*PROBLEM A*: From the rows after the Gore Vidal passage, pull out everything from the first row down to the line containing "coord(1343,33)", both ends included, and repeat those lines exactly.
### PASSAGE SHOWN
Gore Vidal

Published on 23 September 2025 at 15:48

October 3 marks Gore Vidal’s centenary.

Vidal came from political privilege which he acknowledged throughout his life. His grandfather was a blind senator from Oklahoma who opposed the entry of the United States in both World Wars and who, claims Vidal, was thwarted further political advances by FDR himself whom Vidal would label as America’s Augustus on a few occasions.

Vidal’s father was a rather famous athlete and a pioneer in the burgeoning airline system of the 1930s. Newsreel footage of the young Gore Vidal himself is available on YouTube wherein he shows how easy it is for even a child to fly a plane and that there may be a family plane soon in everyone’s garage, or hangar. Vidal’s father was romantically linked to Amelia Earhart despite rumours of an alternative sexuality of the aviatrix which the writer alludes to in a future essay that further suggests First Lady Elenore Roosevelt had her own  infatuations with the tousled haired Ms Earhart.
######
*PROBLEM B*: Copy the whole Gore Vidal passage above, word for word.
### RECORDS SUPPLIED
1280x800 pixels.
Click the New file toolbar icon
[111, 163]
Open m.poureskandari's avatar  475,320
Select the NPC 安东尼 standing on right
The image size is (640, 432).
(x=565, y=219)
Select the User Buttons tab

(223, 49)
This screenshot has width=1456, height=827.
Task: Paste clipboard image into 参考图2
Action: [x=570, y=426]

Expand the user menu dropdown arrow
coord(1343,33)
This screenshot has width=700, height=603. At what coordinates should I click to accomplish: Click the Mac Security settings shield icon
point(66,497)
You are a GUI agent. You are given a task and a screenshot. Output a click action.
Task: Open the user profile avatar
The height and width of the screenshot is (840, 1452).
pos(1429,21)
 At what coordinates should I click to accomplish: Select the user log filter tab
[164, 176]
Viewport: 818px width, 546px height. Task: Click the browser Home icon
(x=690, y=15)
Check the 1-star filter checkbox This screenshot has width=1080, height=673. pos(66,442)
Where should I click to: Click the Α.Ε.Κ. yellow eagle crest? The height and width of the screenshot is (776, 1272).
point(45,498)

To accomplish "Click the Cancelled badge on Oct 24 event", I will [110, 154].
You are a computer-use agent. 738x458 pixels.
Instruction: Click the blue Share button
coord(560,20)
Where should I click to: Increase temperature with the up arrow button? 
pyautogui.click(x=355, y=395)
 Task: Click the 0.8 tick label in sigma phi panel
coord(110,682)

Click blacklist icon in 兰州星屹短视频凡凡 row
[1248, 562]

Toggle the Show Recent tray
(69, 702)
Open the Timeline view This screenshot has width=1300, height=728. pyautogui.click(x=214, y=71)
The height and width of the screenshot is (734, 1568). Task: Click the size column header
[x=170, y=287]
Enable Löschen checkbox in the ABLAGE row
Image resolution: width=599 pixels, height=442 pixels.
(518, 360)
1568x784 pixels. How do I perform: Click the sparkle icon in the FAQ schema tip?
######
*WRITTEN SOLUTION A*:
1280x800 pixels.
Click the New file toolbar icon
[111, 163]
Open m.poureskandari's avatar  475,320
Select the NPC 安东尼 standing on right
The image size is (640, 432).
(x=565, y=219)
Select the User Buttons tab

(223, 49)
This screenshot has width=1456, height=827.
Task: Paste clipboard image into 参考图2
Action: [x=570, y=426]

Expand the user menu dropdown arrow
coord(1343,33)

*WRITTEN SOLUTION B*:
Gore Vidal

Published on 23 September 2025 at 15:48

October 3 marks Gore Vidal’s centenary.

Vidal came from political privilege which he acknowledged throughout his life. His grandfather was a blind senator from Oklahoma who opposed the entry of the United States in both World Wars and who, claims Vidal, was thwarted further political advances by FDR himself whom Vidal would label as America’s Augustus on a few occasions.

Vidal’s father was a rather famous athlete and a pioneer in the burgeoning airline system of the 1930s. Newsreel footage of the young Gore Vidal himself is available on YouTube wherein he shows how easy it is for even a child to fly a plane and that there may be a family plane soon in everyone’s garage, or hangar. Vidal’s father was romantically linked to Amelia Earhart despite rumours of an alternative sexuality of the aviatrix which the writer alludes to in a future essay that further suggests First Lady Elenore Roosevelt had her own  infatuations with the tousled haired Ms Earhart.